### Your instructions
As you work through the listing, transcribe every line exactly as it reads.

++++ Material supplied ++++

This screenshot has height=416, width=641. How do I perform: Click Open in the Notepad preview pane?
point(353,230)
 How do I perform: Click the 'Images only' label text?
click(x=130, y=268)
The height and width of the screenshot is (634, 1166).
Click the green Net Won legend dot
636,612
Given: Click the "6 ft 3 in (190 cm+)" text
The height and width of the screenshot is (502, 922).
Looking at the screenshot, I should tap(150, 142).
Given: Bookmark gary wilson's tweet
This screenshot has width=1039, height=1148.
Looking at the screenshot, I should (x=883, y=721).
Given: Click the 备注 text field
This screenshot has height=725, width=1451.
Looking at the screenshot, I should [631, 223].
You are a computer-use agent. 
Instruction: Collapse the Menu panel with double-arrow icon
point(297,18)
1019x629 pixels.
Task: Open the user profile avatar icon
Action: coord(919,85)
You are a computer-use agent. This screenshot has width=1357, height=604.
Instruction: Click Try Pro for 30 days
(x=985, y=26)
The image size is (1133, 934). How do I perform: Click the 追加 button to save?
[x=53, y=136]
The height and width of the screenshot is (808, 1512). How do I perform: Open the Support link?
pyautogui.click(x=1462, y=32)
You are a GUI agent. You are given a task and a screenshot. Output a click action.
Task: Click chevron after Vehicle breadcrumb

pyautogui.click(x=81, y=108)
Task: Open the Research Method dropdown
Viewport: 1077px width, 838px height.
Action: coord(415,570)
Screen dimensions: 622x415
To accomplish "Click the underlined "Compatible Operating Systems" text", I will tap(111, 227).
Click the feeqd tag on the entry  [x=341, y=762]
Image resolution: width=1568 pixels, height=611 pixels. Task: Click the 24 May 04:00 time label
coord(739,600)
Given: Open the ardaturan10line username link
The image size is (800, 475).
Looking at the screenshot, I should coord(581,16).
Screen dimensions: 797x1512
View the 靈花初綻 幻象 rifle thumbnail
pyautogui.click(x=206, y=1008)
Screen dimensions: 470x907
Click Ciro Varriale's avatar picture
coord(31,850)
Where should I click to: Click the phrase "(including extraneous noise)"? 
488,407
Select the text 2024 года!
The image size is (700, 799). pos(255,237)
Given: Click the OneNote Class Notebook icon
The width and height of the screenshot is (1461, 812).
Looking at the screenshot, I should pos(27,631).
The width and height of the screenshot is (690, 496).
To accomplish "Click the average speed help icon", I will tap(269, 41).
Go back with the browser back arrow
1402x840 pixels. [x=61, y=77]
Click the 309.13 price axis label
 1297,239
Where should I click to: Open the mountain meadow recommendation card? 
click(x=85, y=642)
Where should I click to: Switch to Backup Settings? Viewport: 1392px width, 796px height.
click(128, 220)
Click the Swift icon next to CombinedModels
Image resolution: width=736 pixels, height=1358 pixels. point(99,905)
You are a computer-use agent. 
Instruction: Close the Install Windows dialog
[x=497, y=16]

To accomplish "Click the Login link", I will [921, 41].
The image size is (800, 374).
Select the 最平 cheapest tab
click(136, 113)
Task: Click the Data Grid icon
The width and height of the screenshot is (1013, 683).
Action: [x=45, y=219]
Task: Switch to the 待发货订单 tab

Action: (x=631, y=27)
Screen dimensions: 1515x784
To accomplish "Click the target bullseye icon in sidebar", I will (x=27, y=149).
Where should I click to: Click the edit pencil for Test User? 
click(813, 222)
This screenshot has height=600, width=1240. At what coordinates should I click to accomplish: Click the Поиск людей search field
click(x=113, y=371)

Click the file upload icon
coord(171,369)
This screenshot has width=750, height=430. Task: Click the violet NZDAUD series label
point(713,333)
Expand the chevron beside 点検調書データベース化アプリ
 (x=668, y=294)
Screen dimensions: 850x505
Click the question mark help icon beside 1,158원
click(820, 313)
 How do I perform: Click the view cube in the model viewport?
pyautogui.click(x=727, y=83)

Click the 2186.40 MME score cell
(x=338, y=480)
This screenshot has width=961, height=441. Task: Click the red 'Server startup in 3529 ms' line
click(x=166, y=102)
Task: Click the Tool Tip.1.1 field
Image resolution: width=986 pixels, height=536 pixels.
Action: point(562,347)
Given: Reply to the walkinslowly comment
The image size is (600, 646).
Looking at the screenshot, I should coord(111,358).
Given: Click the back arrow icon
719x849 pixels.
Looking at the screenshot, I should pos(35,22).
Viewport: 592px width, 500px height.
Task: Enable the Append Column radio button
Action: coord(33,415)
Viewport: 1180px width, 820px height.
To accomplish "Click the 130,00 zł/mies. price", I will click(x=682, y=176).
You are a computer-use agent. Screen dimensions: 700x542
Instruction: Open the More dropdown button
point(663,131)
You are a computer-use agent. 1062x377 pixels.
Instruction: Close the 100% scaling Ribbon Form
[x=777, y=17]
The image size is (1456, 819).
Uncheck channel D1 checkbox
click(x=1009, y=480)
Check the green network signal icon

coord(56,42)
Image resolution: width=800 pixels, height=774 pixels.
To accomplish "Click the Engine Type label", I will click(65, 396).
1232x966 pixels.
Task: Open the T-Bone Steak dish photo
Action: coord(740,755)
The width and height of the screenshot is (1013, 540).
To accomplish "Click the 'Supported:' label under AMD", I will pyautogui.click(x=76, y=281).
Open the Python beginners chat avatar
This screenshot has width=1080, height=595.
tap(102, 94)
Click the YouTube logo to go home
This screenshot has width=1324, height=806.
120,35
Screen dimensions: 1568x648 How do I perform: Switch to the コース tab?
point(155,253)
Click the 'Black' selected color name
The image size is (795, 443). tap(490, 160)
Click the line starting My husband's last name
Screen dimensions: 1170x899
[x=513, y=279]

++++

### Task response
This screenshot has height=416, width=641. How do I perform: Click Open in the Notepad preview pane?
point(353,230)
 How do I perform: Click the 'Images only' label text?
click(x=130, y=268)
The height and width of the screenshot is (634, 1166).
Click the green Net Won legend dot
636,612
Given: Click the "6 ft 3 in (190 cm+)" text
The height and width of the screenshot is (502, 922).
Looking at the screenshot, I should tap(150, 142).
Given: Bookmark gary wilson's tweet
This screenshot has width=1039, height=1148.
Looking at the screenshot, I should (x=883, y=721).
Given: Click the 备注 text field
This screenshot has height=725, width=1451.
Looking at the screenshot, I should [631, 223].
You are a computer-use agent. 
Instruction: Collapse the Menu panel with double-arrow icon
point(297,18)
1019x629 pixels.
Task: Open the user profile avatar icon
Action: coord(919,85)
You are a computer-use agent. This screenshot has width=1357, height=604.
Instruction: Click Try Pro for 30 days
(x=985, y=26)
The image size is (1133, 934). How do I perform: Click the 追加 button to save?
[x=53, y=136]
The height and width of the screenshot is (808, 1512). How do I perform: Open the Support link?
pyautogui.click(x=1462, y=32)
You are a GUI agent. You are given a task and a screenshot. Output a click action.
Task: Click chevron after Vehicle breadcrumb

pyautogui.click(x=81, y=108)
Task: Open the Research Method dropdown
Viewport: 1077px width, 838px height.
Action: coord(415,570)
Screen dimensions: 622x415
To accomplish "Click the underlined "Compatible Operating Systems" text", I will tap(111, 227).
Click the feeqd tag on the entry  [x=341, y=762]
Image resolution: width=1568 pixels, height=611 pixels. Task: Click the 24 May 04:00 time label
coord(739,600)
Given: Open the ardaturan10line username link
The image size is (800, 475).
Looking at the screenshot, I should coord(581,16).
Screen dimensions: 797x1512
View the 靈花初綻 幻象 rifle thumbnail
pyautogui.click(x=206, y=1008)
Screen dimensions: 470x907
Click Ciro Varriale's avatar picture
coord(31,850)
Where should I click to: Click the phrase "(including extraneous noise)"? 
488,407
Select the text 2024 года!
The image size is (700, 799). pos(255,237)
Given: Click the OneNote Class Notebook icon
The width and height of the screenshot is (1461, 812).
Looking at the screenshot, I should pos(27,631).
The width and height of the screenshot is (690, 496).
To accomplish "Click the average speed help icon", I will tap(269, 41).
Go back with the browser back arrow
1402x840 pixels. [x=61, y=77]
Click the 309.13 price axis label
 1297,239
Where should I click to: Open the mountain meadow recommendation card? 
click(x=85, y=642)
Where should I click to: Switch to Backup Settings? Viewport: 1392px width, 796px height.
click(128, 220)
Click the Swift icon next to CombinedModels
Image resolution: width=736 pixels, height=1358 pixels. point(99,905)
You are a computer-use agent. 
Instruction: Close the Install Windows dialog
[x=497, y=16]

To accomplish "Click the Login link", I will [921, 41].
The image size is (800, 374).
Select the 最平 cheapest tab
click(136, 113)
Task: Click the Data Grid icon
The width and height of the screenshot is (1013, 683).
Action: [x=45, y=219]
Task: Switch to the 待发货订单 tab

Action: (x=631, y=27)
Screen dimensions: 1515x784
To accomplish "Click the target bullseye icon in sidebar", I will (x=27, y=149).
Where should I click to: Click the edit pencil for Test User? 
click(813, 222)
This screenshot has height=600, width=1240. At what coordinates should I click to accomplish: Click the Поиск людей search field
click(x=113, y=371)

Click the file upload icon
coord(171,369)
This screenshot has width=750, height=430. Task: Click the violet NZDAUD series label
point(713,333)
Expand the chevron beside 点検調書データベース化アプリ
 (x=668, y=294)
Screen dimensions: 850x505
Click the question mark help icon beside 1,158원
click(820, 313)
 How do I perform: Click the view cube in the model viewport?
pyautogui.click(x=727, y=83)

Click the 2186.40 MME score cell
(x=338, y=480)
This screenshot has width=961, height=441. Task: Click the red 'Server startup in 3529 ms' line
click(x=166, y=102)
Task: Click the Tool Tip.1.1 field
Image resolution: width=986 pixels, height=536 pixels.
Action: point(562,347)
Given: Reply to the walkinslowly comment
The image size is (600, 646).
Looking at the screenshot, I should coord(111,358).
Given: Click the back arrow icon
719x849 pixels.
Looking at the screenshot, I should pos(35,22).
Viewport: 592px width, 500px height.
Task: Enable the Append Column radio button
Action: coord(33,415)
Viewport: 1180px width, 820px height.
To accomplish "Click the 130,00 zł/mies. price", I will click(x=682, y=176).
You are a computer-use agent. Screen dimensions: 700x542
Instruction: Open the More dropdown button
point(663,131)
You are a computer-use agent. 1062x377 pixels.
Instruction: Close the 100% scaling Ribbon Form
[x=777, y=17]
The image size is (1456, 819).
Uncheck channel D1 checkbox
click(x=1009, y=480)
Check the green network signal icon

coord(56,42)
Image resolution: width=800 pixels, height=774 pixels.
To accomplish "Click the Engine Type label", I will click(65, 396).
1232x966 pixels.
Task: Open the T-Bone Steak dish photo
Action: coord(740,755)
The width and height of the screenshot is (1013, 540).
To accomplish "Click the 'Supported:' label under AMD", I will pyautogui.click(x=76, y=281).
Open the Python beginners chat avatar
This screenshot has width=1080, height=595.
tap(102, 94)
Click the YouTube logo to go home
This screenshot has width=1324, height=806.
120,35
Screen dimensions: 1568x648 How do I perform: Switch to the コース tab?
point(155,253)
Click the 'Black' selected color name
The image size is (795, 443). tap(490, 160)
Click the line starting My husband's last name
Screen dimensions: 1170x899
[x=513, y=279]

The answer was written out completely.